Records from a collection

*** Block opens ***

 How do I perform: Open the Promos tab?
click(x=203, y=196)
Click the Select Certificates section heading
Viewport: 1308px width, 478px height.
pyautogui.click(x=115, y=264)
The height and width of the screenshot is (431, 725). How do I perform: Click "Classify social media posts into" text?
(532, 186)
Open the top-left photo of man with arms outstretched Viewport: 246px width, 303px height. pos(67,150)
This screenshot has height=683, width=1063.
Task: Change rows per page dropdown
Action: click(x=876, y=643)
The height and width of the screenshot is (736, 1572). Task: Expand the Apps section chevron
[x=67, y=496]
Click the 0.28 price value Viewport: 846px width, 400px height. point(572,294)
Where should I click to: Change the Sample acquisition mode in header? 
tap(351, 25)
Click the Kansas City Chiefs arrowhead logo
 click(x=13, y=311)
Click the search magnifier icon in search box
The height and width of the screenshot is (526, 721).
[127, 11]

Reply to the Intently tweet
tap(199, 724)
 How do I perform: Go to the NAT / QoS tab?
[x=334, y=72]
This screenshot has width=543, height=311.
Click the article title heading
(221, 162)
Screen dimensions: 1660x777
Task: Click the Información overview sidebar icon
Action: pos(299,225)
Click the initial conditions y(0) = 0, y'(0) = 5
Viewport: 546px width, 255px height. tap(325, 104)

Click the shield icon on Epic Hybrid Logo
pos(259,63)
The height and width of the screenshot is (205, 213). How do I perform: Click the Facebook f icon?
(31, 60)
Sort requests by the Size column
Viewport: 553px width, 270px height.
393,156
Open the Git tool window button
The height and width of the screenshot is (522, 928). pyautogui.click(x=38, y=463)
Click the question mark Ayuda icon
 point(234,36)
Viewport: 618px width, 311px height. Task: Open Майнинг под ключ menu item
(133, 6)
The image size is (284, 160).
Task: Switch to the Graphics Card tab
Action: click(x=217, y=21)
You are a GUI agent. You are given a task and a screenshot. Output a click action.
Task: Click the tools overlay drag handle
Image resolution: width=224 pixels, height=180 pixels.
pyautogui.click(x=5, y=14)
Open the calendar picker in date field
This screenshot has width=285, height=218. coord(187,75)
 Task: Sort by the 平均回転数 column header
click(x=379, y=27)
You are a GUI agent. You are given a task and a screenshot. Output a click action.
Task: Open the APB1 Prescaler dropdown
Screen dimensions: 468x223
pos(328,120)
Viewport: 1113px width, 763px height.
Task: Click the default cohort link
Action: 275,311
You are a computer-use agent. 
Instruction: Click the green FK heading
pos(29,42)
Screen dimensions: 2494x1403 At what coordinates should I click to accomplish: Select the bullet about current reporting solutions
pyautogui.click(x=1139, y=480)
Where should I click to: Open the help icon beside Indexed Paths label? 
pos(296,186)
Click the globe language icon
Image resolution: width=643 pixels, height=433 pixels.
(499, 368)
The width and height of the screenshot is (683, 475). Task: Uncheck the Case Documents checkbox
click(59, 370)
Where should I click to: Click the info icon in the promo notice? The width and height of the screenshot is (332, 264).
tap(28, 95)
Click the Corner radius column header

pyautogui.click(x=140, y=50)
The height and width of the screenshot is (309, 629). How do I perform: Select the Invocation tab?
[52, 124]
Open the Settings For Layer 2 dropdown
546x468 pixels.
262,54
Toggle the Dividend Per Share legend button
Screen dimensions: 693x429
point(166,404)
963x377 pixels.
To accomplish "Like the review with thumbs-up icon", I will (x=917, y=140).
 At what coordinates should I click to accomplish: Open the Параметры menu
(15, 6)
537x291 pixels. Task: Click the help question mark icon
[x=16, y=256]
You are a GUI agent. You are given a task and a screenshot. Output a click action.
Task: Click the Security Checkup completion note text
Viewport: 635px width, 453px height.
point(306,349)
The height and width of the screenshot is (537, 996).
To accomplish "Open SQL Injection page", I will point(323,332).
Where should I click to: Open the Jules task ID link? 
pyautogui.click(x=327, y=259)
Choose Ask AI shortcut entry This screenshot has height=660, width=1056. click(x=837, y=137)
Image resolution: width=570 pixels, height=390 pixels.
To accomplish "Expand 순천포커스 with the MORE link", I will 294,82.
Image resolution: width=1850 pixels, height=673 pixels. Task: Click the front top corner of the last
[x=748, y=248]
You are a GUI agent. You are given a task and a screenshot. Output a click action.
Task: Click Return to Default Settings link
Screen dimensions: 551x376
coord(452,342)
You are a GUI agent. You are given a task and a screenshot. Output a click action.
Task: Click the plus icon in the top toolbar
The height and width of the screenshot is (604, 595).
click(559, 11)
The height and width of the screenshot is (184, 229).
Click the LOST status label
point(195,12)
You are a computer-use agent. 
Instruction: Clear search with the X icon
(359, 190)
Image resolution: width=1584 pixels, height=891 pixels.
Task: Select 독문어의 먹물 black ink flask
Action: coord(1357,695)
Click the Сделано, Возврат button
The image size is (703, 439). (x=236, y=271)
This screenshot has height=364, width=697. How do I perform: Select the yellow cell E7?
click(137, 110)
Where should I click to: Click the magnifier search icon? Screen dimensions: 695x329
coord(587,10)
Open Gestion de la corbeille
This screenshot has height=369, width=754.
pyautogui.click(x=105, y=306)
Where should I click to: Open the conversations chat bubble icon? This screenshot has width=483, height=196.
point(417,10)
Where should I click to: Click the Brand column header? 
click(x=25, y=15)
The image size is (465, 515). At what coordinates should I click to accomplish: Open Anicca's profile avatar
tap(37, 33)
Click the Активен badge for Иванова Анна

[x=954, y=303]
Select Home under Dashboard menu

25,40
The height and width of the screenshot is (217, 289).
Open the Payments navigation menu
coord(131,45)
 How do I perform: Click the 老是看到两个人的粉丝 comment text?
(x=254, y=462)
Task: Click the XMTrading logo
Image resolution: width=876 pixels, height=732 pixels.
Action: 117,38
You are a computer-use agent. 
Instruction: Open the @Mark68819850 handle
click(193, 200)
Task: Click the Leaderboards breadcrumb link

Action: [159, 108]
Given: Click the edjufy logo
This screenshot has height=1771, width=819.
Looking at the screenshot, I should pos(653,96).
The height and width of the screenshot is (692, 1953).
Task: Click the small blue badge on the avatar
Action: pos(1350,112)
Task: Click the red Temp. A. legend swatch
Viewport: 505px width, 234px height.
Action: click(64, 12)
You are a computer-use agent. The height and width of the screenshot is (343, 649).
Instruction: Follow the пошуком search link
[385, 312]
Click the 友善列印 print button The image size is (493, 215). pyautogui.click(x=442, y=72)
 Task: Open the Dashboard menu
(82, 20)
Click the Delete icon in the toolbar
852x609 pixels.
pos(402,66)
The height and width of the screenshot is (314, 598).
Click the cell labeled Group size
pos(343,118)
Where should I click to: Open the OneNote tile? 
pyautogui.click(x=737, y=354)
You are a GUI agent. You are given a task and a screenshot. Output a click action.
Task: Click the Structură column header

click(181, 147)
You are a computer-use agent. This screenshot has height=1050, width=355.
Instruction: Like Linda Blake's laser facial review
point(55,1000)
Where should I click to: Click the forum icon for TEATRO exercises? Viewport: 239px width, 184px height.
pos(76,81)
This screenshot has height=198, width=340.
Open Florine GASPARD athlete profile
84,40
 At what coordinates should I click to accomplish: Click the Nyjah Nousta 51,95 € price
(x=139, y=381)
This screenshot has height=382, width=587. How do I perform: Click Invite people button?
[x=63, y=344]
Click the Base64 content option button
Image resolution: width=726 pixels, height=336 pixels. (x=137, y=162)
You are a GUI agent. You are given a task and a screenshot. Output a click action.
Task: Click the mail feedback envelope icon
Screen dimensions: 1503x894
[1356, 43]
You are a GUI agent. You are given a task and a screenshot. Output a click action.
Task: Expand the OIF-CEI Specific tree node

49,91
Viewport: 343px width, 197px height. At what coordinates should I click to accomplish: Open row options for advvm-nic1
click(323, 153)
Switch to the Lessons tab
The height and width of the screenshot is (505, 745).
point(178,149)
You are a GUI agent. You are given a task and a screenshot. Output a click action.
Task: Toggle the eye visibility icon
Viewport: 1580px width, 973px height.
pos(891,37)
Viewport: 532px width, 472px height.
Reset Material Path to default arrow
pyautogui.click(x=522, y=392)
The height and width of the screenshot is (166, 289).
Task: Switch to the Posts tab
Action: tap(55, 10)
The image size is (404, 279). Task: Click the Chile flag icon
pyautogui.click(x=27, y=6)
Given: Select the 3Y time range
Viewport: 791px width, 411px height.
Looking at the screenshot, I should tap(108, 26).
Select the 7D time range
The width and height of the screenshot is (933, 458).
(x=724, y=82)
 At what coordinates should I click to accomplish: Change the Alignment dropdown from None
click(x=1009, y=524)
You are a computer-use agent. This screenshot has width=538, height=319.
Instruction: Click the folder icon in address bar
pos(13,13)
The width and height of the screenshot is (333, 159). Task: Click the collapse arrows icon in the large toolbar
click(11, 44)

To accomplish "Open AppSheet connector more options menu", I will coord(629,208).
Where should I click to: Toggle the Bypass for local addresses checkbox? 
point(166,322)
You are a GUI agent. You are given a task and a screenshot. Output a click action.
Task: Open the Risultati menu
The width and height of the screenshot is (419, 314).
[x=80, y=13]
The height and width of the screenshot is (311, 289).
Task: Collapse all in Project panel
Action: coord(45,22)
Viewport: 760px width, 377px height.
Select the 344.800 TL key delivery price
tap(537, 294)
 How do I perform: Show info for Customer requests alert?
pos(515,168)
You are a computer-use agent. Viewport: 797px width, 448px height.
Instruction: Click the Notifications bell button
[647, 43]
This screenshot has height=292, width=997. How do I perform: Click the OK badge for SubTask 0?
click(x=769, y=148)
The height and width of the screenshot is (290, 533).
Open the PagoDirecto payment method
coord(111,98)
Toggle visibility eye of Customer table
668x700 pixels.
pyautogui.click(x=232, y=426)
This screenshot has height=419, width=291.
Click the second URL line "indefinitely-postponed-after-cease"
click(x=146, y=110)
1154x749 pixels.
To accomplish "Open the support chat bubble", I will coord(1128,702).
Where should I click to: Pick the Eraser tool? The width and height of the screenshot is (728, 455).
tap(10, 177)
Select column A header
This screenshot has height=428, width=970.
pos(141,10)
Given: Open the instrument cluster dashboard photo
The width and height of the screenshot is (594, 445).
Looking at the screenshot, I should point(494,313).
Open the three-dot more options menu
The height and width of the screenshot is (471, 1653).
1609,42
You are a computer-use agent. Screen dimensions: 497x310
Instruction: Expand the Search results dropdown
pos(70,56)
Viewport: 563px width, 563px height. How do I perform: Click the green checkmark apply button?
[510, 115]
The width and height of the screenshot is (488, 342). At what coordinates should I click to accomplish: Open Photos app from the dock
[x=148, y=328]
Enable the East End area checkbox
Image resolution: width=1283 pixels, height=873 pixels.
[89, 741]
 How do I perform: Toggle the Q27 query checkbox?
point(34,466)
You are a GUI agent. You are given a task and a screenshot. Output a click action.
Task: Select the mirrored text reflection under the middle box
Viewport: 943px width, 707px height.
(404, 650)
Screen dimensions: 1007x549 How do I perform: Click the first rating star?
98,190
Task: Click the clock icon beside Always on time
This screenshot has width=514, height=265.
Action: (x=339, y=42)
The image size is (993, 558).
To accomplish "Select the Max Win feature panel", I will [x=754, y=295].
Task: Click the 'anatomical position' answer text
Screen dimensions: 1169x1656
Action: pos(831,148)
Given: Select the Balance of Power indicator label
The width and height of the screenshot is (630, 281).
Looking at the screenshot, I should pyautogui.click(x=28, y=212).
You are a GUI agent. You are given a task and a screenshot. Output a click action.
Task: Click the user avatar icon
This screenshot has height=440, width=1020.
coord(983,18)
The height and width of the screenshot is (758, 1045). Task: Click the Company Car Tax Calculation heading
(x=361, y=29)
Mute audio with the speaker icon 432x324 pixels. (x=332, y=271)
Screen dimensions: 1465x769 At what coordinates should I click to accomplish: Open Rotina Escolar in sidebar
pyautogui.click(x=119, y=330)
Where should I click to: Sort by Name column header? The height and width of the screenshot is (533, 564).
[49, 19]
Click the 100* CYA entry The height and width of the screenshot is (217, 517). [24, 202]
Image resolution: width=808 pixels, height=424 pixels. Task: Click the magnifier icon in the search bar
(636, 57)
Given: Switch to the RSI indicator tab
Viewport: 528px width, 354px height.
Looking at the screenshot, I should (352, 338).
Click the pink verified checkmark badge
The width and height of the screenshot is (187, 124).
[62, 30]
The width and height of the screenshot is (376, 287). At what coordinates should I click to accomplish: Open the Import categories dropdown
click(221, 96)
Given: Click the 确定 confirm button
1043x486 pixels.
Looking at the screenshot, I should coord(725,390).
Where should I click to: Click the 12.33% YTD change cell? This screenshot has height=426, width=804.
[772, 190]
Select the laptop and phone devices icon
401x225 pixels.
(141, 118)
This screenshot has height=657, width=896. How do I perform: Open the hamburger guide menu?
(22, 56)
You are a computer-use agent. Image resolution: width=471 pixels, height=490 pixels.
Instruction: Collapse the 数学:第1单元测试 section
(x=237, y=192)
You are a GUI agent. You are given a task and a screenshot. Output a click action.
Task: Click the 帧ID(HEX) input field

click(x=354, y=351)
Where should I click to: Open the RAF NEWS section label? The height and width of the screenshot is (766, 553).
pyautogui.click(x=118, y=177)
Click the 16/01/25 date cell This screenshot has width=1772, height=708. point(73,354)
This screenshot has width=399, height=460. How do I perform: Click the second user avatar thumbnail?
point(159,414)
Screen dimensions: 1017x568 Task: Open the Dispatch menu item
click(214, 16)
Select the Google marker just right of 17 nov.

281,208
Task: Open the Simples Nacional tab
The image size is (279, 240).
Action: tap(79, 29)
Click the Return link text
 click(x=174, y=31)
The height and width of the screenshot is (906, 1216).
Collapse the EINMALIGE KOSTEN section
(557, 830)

*** Block closes ***

Your answer must be a single number: how many lines of the entries above contain the string "entry".

**REPLY**
2